President Taylor opposed the compromise and continued to call for immediate statehood for both California and New Mexico.[34] Senator John C. Calhoun and some other Southern leaders argued that the compromise was biased against the South because it would lead to the creation of new free states.[35] Most Northern Whigs, led by William Henry Seward, who delivered his famous "Higher Law" speech during the controversy, opposed the Compromise as well because it would apply the Wilmot Proviso to the western territories and because of the pressing of ordinary citizens into duty on slave-hunting patrols. That provision was inserted by Democratic Virginia Senator James M. Mason to entice border-state Whigs, who faced the greatest danger of losing slaves as fugitives but were lukewarm on general sectional issues related to the South on Texas's land claims.[36]

Debate and results

An animation showing slave and free states and territories, 1789–1861

On April 17, a "Committee of Thirteen" agreed on the border of Texas as part of Clay's plan. The dimensions were later changed. That same day, during debates on the measures in the Senate, Vice President Fillmore and Senator Benton verbally sparred, with Fillmore charging that the Missourian was "out of order." During the heated debates, Compromise floor leader Henry S. Foote of Mississippi drew a pistol on Benton.

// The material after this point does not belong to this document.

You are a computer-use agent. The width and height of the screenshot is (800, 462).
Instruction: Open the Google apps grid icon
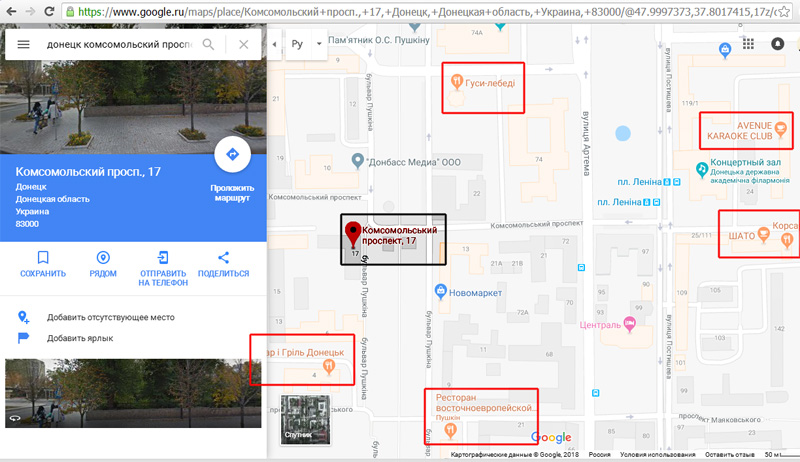point(748,44)
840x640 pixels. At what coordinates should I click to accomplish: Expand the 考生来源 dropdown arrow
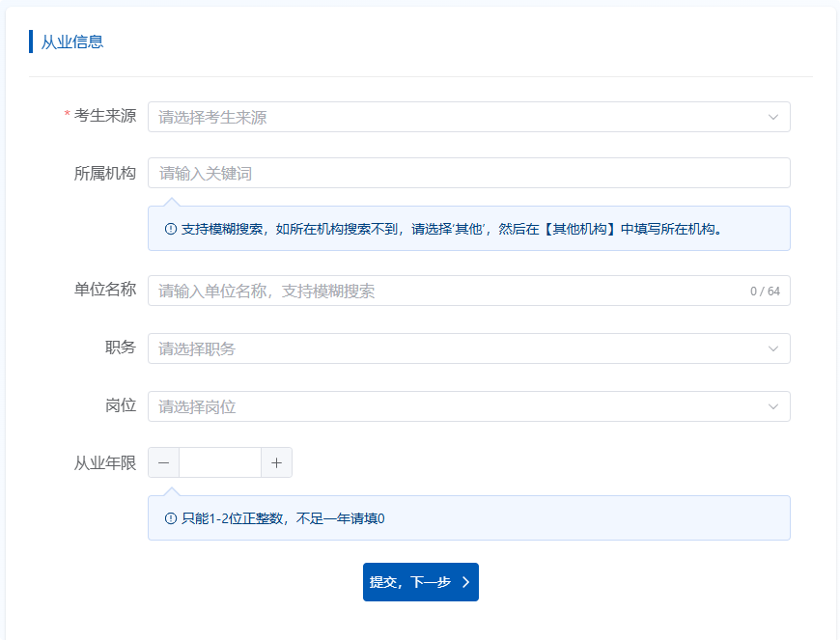click(x=772, y=117)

In early June, nine slaveholding Southern states sent delegates to the Nashville Convention to determine their course of action if the compromise passed. While some delegates preached secession, the moderates ruled and proposed a series of compromises, including extending the dividing line designated by the Missouri Compromise of 1820 to the Pacific Coast.

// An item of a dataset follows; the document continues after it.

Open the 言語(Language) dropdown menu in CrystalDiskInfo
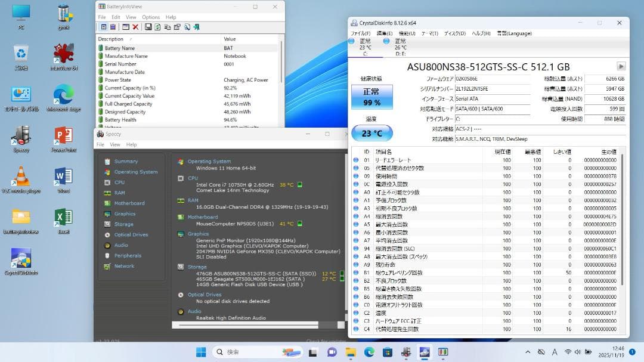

Taylor died in July 1850, and was succeeded by Vice President Fillmore, who had privately come to support Clay's proposal.[37] The various bills were initially combined into one "omnibus" bill. Despite Clay's efforts, it failed in a crucial vote on July 31, opposed by southern Democrats and by northern Whigs. He announced on the Senate floor the next day that he intended to pass each part of the bill. The 73-year-old Clay, however, was physically exhausted as the effects of tuberculosis, which would eventually kill him, began to take their toll. Clay left the Senate to recuperate in Newport, Rhode Island, and Senator Stephen A. Douglas took the lead in attempting to pass Clay's proposals through the Senate.[38]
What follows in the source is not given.